I got interested again in looking at the night sky recently. The sky here is not very black at night (lots of urban glare and haze) but the brighter stars and planets can be seen when it’s not cloudy.
When I was a teenager I built my own telescope from scratch – in fact two of them. My first scope was a cheap table-top 4″ Newtonian reflector with a cardboard tube. It wasn’t very good, so I re-figured the mirror and built a nice square wooden tube for it, with a spiral thread focuser salvaged from a dead TV set. I can’t remember what mounting it had.
After that I built an 8″ Newtonian reflector from scratch. I ground, polished and figured the mirror, built a tube (from wood, IIRC), and built a massive equatorial mounting with a fork made of 3″ steel pipe and filled with cement, supported by a brick pier. The whole thing was covered by a run-off wooden shed that ran on rails.
I don’t think that many people build their own telescopes any more. The ready-made ones are much cheaper in real terms. These days, one would consider an 8″ reflector to be more of a portable item. When I left home, I had my parents sell the telescope. (They probably couldn’t get rid of the eyesore in the back garden quick enough).

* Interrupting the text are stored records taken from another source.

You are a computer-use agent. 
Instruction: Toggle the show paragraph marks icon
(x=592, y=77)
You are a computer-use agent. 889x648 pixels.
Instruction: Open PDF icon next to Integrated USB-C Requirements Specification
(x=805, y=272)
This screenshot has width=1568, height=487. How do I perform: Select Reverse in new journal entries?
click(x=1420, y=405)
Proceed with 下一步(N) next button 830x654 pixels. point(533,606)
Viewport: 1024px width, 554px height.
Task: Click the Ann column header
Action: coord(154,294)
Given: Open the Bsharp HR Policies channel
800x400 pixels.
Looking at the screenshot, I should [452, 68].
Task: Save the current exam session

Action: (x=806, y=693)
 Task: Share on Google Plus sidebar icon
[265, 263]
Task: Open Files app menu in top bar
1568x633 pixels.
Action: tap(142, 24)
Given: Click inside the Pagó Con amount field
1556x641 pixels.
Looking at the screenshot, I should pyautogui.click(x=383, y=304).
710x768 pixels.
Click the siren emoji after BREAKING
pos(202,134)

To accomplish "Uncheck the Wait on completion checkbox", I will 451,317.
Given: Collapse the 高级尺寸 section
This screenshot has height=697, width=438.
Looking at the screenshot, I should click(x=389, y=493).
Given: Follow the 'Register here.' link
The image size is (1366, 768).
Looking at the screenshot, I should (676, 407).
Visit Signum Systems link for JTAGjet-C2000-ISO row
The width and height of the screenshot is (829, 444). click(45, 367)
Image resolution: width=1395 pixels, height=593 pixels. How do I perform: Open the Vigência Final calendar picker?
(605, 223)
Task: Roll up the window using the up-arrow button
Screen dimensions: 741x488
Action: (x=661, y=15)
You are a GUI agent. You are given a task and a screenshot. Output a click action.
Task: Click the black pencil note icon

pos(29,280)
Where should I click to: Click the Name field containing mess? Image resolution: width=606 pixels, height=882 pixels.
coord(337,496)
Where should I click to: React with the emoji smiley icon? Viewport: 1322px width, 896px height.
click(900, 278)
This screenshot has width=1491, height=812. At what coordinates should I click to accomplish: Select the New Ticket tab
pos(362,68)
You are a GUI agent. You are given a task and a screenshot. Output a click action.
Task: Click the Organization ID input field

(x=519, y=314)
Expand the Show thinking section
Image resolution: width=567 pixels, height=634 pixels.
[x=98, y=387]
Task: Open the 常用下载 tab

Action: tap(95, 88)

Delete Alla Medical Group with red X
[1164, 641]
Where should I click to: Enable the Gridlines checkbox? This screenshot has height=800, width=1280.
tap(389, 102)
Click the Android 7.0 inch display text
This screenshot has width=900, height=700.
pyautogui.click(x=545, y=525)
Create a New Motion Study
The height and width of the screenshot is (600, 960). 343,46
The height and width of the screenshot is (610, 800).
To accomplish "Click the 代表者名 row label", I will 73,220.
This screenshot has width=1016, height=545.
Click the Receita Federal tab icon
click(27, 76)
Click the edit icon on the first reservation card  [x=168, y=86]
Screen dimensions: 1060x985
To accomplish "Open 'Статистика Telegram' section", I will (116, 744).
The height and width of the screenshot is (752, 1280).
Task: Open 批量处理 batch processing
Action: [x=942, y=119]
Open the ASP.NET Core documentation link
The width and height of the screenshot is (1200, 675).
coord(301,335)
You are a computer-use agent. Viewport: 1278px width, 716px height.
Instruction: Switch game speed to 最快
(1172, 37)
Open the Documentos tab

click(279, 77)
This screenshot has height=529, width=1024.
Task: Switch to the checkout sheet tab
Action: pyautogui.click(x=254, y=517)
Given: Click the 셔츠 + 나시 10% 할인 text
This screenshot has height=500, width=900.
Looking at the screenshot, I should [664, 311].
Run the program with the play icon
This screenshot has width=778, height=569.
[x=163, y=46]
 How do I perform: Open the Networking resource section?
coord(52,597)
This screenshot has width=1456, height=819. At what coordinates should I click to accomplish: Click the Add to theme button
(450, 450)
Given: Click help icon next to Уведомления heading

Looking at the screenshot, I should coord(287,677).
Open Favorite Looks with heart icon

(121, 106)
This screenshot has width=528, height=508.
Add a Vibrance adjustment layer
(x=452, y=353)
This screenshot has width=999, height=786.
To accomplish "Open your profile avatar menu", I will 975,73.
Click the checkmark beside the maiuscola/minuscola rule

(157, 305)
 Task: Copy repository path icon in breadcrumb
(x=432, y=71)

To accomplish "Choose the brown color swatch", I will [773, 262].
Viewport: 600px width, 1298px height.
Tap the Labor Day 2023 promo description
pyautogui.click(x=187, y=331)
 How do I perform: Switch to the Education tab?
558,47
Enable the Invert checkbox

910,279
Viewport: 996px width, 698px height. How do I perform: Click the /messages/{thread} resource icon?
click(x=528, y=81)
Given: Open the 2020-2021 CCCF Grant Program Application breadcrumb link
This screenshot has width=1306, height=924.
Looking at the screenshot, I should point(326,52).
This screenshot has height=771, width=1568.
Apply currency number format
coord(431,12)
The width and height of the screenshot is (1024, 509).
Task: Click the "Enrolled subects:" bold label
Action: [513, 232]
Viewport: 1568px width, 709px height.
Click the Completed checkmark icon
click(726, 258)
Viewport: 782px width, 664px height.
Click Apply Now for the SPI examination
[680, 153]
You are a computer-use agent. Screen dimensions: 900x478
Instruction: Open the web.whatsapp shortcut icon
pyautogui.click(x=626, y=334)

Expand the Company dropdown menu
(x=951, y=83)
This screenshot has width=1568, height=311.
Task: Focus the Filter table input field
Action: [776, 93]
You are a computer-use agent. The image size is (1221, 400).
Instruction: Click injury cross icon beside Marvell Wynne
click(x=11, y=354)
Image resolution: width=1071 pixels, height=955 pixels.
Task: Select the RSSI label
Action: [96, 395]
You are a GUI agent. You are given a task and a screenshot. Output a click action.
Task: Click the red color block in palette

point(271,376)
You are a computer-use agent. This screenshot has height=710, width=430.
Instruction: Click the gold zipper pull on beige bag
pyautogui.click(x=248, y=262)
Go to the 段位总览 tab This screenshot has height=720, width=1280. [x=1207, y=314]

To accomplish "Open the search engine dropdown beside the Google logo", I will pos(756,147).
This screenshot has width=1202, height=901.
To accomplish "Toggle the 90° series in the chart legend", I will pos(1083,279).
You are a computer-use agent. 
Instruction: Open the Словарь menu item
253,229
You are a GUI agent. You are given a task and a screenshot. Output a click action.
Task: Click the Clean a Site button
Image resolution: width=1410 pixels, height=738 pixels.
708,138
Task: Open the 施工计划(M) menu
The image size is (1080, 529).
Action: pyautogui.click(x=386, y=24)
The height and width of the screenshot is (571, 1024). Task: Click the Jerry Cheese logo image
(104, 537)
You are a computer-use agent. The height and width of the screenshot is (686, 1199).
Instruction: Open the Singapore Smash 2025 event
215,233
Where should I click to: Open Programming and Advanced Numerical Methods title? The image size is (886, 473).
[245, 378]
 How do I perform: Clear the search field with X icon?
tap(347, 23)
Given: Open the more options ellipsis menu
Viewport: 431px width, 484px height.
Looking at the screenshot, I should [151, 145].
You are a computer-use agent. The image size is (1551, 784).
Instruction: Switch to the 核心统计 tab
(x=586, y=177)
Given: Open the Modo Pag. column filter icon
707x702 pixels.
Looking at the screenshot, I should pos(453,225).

I was also involved with making a 6″ Newtonian reflector at my grammar school. So far as I remember it had an openwork tube made of wood. It did get used a few times (I remember stopping a teacher from looking through the eyepiece when we used it to project an image of the Sun.) There was a notion of giving it a permanent home on top of the concrete bike sheds, but that did not come to anything. (These days, a 6″ Newtonian reflector and mount would be portable).